Unlike traditional deepfake detection methods, which are used to evaluate and uncover synthetic audio as a post-attack mitigation tool, AntiFake takes a proactive stance. It employs adversarial techniques to prevent the synthesis of deceptive speech by making it more difficult for AI tools to read necessary characteristics from voice recordings. The code is freely available to users.

“AntiFake makes sure that when we put voice data out there, it’s hard for criminals to use that information to synthesize our voices and impersonate us,” Zhang said when introducing the technology in November. “The tool uses a technique of adversarial AI that was originally part of the cybercriminals’ toolbox, but now we’re using it to defend against them. We mess up the recorded audio signal just a little bit, distort or perturb it just enough that it still sounds right to human listeners, but it’s completely different to AI.”

And then there’s ID R&D, a provider of liveness detection and voice biometrics, which directly addresses voice-based threats by combining passive facial liveness and voice anti-spoofing technologies, accurately identifying even advanced AI-based deceptions.
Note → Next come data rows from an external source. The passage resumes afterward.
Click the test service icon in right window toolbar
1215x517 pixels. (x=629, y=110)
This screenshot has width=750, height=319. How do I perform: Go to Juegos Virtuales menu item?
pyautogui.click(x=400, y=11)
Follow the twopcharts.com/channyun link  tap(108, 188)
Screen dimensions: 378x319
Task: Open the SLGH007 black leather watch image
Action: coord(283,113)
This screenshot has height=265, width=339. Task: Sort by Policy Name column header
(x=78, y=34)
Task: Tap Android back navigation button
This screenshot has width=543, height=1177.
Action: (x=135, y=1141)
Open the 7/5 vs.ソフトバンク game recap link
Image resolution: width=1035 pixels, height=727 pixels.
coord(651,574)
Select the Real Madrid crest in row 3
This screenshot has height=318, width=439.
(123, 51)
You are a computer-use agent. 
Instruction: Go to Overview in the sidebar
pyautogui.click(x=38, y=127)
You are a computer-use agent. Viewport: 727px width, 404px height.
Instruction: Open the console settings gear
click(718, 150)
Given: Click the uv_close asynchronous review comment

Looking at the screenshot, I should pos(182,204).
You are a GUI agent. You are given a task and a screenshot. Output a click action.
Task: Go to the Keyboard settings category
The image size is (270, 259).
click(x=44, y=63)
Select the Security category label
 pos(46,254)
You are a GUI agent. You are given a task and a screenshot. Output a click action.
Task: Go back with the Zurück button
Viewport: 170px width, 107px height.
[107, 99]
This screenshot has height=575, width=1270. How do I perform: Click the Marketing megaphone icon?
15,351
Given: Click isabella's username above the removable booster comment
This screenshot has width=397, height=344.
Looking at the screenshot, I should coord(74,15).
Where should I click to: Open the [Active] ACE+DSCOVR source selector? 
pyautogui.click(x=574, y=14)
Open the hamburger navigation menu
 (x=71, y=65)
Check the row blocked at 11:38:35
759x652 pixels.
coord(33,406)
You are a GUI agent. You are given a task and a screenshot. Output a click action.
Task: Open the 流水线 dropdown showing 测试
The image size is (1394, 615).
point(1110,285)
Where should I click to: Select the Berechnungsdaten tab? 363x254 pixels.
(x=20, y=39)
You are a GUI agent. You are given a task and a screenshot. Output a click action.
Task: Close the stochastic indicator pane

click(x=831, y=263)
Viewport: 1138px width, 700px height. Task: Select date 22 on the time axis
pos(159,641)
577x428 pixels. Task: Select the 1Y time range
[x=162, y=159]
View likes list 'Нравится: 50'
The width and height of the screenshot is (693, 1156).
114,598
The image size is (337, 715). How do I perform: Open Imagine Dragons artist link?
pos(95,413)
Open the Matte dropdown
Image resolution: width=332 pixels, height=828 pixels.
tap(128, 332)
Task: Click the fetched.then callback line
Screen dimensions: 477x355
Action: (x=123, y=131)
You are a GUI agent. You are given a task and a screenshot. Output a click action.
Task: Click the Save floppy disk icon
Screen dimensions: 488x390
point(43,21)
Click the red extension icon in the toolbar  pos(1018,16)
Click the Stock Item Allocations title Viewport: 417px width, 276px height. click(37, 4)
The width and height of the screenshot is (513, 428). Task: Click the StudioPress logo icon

“True to our name, research is a strategic priority at ID R&D, and our products are built upon investigation and discovery of new ways to reduce fraud without burdening users,” said Alexey Khitrov, CEO and cofounder of ID R&D, in a statement.

The technologies to produce synthetic voices and to protect people from the illegal use of their voices will continue to evolve.

Legal protections haven’t caught up with the advances in the technology, Long says. But legal protections, even if they were up to date, only go so far. The voice compromises can come from regions outside of some legal jurisdictions. Plus the cloning technology can be used in such a way that it’s tough or impossible to detect who is doing it. So advanced technology will be the prime deterrent.

“Generative technology will continue to get better and better in the next year,” Ahmed adds. “You are seeing models that can draw images that are hyper-realistic and create voices that are hyper-realistic. The big shift that you will see in the next couple of years is that these models will become hyper-personalized. Imagine hearing an AI agent that understood your history and that can effectively answer questions that you have. There are tons of startups that are working on this. It’s a very ambitious project. This is something that could be used in some very interesting ways.”

But unfortunately this technology could also be used in increasingly nefarious ways, so the technologies to protect against these threats will need to continue to evolve as well, experts agree.

“Rapid advancements in artificial intelligence bring new challenges to securing digital onboarding and authentication, particularly from deepfakes, and we expect this trend to persist,” ID R&D’s Khitrov said in the statement. “Fortunately, we are also working hard to research and develop new ways to leverage AI to its full potential to counter AI-powered fraud.”